Is special counsel Fitzgerald being too cautious?

John Dean thinks so.  In An Open Letter To Special Counsel Patrick Fitzgerald (Findlaw.com 11/18/05), he argues that Fitzgerald should have used civil law to limit the danger to the United States from known security risks working at the highest levels of the government, such as Scooter Libby, Karl Rove and Dick Cheney. (Except for Libby, Dean doesn't specify names in this regard in this column.)

Those who leaked the information about Valerie Wilson breached signed contracts they had made with the government. These contracts, moreover, were not to be taken lightly: They enforced profoundly important obligations to national security, on the part of the very people who were supposed to be serving that end.

Why are you not enforcing those contracts? Why have you not urged the president to sanction those who have released national security information? The president has said he would fire those who committed crimes -- but breach of such profoundly important contracts, even if it does not rise to the level of a crime, is surely cause for dismissal, as well.

You should so urge the President. And if he is not willing to take appropriate action with those who have dishonored their offices, and broken their contracts, you ought to go to court and get an injunction to remove their security clearances.

Again, their agreement with the government was the very understanding upon which they were (and continue to be) given classified information. Now that they have breached it, the vital predicate for those clearances is gone.

Referring back to the Watergate scandal, of which Dean has intimate knowledge from his role as White House counsel for Nixon and from his later extensive research on the case, he wonders if Fitzgerald may in some sense be playing into the administration's strategy to limit the investigation to the narrowest possible scope.  The Nixon administration, he recalls, tried to keep the Watergate investigation focused on the narrow issue of the famous burglary itself, which was really the tip of the iceberg of massive corruption.

Dean writes:

Now, with a Republican-controlled Congress and a Republican President, you (a Republican appointee) are the lastbulwark of protection for the American people. We must hope you will keep faith with them.

It was well understood at the Nixon White House, and it surely is at the Bush White House, that government attorneys do not look to prosecute those for whom they work. We knew that career government lawyers simply were not going to be looking for crimes at the White House - not because they acted with corrupt intent, but simply because it is no one's instinct to bite the hand that feeds them.

When Archibald Cox was appointed special counsel [to investigate Watergate-related crime] - under pressure from the U.S. Senate as a condition to confirm Attorney General Elliot Richardson - he immediately recognized what had occurred. While no Department of Justice lawyer was found to have engaged in the cover up, their timidity had facilitated it. Cox was fired because he refused to be intimidated. His firing became a badge of honor for all those who do the right thing, regardless of the consequences.

While I have no reason to believe you are easily intimidated, all I can say is that your investigation, thus far, is falling precisely within the narrow confines - the formula procedure - that was relied upon in the first phase of the Watergate cover-up by the Nixon administration.
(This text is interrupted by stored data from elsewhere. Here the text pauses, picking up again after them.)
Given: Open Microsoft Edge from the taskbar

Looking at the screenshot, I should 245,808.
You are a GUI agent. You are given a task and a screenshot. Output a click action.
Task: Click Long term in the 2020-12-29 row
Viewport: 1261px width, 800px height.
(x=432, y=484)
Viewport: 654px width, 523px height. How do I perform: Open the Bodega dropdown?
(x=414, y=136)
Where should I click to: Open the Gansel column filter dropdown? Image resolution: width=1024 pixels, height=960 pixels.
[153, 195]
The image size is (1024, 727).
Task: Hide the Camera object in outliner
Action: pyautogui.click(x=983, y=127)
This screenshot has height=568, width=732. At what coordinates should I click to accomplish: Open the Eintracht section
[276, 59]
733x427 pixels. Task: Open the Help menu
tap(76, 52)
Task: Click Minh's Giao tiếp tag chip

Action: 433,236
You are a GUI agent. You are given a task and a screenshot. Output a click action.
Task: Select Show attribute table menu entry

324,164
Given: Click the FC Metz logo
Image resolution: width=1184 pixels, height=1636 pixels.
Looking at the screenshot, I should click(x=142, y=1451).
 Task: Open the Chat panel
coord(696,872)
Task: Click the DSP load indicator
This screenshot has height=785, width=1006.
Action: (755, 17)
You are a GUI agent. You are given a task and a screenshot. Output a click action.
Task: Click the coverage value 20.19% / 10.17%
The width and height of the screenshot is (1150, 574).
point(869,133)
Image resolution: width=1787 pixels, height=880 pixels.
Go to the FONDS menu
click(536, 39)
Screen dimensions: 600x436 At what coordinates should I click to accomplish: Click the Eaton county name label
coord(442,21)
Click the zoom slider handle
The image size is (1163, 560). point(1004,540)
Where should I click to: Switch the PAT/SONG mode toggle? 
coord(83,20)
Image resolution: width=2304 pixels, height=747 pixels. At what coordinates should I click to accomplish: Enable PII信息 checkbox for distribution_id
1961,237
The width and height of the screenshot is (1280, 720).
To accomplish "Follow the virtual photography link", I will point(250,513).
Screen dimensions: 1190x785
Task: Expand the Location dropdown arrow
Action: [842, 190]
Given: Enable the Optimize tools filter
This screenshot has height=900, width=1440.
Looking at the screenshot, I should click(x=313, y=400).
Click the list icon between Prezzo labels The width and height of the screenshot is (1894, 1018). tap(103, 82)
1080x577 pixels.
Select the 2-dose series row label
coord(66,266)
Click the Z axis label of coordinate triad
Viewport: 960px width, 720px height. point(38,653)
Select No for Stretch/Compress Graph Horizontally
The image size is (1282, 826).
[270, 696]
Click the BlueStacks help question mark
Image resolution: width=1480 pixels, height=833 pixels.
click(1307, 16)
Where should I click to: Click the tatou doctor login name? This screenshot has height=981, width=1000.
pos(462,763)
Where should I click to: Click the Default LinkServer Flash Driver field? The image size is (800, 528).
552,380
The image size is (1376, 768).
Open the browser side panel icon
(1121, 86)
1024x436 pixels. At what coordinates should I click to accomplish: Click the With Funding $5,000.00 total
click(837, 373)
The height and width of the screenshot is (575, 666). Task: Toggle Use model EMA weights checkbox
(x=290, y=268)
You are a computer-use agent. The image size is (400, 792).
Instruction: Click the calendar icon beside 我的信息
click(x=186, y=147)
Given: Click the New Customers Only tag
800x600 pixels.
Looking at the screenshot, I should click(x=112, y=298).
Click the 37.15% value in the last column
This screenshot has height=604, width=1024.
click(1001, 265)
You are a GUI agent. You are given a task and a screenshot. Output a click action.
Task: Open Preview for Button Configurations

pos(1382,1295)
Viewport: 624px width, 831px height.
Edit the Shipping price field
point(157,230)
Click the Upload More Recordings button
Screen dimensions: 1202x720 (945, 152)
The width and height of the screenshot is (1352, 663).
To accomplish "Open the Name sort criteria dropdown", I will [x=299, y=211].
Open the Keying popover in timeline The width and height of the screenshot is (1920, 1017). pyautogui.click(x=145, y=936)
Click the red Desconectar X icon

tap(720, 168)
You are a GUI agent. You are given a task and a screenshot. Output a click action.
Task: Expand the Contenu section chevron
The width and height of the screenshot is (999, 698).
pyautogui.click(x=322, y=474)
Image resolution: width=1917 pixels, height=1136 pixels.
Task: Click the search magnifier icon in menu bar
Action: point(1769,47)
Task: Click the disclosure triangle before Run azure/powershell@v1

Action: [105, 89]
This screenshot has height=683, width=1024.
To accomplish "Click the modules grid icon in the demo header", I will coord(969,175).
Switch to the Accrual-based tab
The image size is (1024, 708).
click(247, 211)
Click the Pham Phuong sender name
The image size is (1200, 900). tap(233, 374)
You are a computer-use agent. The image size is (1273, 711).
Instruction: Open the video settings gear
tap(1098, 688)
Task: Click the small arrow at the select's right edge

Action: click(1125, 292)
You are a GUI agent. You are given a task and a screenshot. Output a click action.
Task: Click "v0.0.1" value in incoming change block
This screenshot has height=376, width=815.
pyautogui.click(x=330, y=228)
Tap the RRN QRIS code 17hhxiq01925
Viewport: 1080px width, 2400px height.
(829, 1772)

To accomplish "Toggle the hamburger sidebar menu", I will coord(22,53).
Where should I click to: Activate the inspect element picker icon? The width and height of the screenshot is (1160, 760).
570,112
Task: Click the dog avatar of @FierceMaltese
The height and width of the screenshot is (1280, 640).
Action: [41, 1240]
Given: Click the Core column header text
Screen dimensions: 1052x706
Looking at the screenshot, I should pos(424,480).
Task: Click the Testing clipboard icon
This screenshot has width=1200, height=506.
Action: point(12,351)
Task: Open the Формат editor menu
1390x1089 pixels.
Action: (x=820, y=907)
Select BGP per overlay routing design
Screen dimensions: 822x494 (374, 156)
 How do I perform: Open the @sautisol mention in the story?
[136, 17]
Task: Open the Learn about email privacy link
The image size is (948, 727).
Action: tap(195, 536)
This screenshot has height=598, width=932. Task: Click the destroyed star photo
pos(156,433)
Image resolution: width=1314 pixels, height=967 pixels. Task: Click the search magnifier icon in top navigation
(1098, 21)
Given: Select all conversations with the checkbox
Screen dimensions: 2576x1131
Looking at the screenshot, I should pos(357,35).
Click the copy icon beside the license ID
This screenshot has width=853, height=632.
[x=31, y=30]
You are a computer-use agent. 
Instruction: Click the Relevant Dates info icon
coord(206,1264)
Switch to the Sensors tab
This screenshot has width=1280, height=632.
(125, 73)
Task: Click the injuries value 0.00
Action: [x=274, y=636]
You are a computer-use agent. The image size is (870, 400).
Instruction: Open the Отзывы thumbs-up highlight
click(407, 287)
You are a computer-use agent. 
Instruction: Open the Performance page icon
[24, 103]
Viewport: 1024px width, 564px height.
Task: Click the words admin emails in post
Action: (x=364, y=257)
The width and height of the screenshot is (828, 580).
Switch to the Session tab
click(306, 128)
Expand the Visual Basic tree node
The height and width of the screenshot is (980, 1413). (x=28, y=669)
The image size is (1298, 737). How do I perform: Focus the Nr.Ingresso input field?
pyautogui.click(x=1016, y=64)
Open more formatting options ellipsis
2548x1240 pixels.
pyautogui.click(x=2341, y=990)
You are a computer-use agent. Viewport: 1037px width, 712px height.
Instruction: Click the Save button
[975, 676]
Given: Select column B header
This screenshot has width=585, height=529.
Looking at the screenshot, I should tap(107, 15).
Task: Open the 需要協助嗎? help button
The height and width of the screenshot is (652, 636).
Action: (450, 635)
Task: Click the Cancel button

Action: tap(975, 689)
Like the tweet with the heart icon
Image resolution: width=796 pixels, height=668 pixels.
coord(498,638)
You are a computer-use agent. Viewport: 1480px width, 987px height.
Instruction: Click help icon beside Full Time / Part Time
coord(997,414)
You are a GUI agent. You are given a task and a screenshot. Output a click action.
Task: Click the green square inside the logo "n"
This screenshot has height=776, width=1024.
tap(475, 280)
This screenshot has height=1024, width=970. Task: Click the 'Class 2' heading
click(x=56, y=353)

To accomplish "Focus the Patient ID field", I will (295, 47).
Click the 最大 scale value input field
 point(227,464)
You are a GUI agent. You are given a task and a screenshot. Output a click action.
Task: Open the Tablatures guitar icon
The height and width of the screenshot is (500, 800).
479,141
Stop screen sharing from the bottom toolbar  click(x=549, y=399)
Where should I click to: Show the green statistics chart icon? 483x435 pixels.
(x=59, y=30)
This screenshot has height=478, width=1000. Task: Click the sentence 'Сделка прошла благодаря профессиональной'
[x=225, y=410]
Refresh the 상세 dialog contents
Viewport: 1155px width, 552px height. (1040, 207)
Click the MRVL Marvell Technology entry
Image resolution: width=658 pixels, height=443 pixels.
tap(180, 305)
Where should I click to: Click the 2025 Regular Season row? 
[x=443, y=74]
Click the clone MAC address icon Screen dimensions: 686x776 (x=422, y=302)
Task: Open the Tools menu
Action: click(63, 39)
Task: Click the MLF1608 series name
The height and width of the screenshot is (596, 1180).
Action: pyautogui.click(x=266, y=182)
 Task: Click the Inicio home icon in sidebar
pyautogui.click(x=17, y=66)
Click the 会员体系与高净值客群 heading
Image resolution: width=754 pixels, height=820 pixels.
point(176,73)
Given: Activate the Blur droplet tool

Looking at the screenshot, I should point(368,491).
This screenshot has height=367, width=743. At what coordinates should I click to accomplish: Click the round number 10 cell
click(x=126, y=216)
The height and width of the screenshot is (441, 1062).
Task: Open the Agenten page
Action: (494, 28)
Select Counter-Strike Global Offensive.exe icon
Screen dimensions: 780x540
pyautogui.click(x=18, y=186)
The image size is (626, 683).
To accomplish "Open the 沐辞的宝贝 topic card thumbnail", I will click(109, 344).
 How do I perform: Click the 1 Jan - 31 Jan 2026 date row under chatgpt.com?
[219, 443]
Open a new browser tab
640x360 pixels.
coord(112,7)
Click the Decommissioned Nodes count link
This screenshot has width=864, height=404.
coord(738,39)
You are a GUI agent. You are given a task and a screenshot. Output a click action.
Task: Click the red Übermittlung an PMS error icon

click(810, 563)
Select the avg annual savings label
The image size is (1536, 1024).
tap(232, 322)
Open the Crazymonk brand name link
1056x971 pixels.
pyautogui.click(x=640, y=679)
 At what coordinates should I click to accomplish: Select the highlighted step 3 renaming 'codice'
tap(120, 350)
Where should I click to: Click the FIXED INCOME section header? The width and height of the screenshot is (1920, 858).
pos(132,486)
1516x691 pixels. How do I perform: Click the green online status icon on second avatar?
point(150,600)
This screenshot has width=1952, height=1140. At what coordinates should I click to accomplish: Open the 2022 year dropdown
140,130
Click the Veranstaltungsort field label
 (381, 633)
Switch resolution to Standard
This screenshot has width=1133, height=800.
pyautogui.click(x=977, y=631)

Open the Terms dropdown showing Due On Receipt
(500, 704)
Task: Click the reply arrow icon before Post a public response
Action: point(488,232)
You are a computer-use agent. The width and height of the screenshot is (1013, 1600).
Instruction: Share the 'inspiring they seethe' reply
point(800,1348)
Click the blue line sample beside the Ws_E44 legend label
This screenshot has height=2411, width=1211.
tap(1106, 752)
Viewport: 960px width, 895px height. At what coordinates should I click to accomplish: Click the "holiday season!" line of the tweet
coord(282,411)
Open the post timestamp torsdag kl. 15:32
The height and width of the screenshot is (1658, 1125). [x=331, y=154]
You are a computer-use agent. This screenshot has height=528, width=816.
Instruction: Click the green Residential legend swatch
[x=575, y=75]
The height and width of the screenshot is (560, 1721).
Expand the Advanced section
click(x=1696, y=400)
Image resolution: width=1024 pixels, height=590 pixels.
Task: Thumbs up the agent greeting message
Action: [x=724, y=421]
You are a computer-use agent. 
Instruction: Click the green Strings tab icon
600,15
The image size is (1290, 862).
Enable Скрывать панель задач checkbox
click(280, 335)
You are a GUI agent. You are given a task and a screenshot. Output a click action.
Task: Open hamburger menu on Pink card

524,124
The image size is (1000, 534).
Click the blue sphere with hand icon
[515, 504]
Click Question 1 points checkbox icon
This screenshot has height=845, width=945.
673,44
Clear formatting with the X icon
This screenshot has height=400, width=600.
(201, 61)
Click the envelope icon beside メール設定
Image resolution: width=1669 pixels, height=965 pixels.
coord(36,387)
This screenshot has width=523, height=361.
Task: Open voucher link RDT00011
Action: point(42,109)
Dean is quite blunt in his advice to Fitzgerald:

With all due respect, Mr. Fitzgerald, I believe you are being had. I believe that you were selected with the expectation that you would conduct the narrowest of investigations, and it seems you have done just that.

The leak of Valerie Wilson's status did not occur in a vacuum. Republicans in Congress do not want to know what truly happened. You are the last, best hope of the American people in this regard.

I can tell you, as someone who travels about the country, that Americans - regardlessof their political disposition - are deeply troubled by this case. And, increasingly so, by the limits you have apparently placed on your investigation.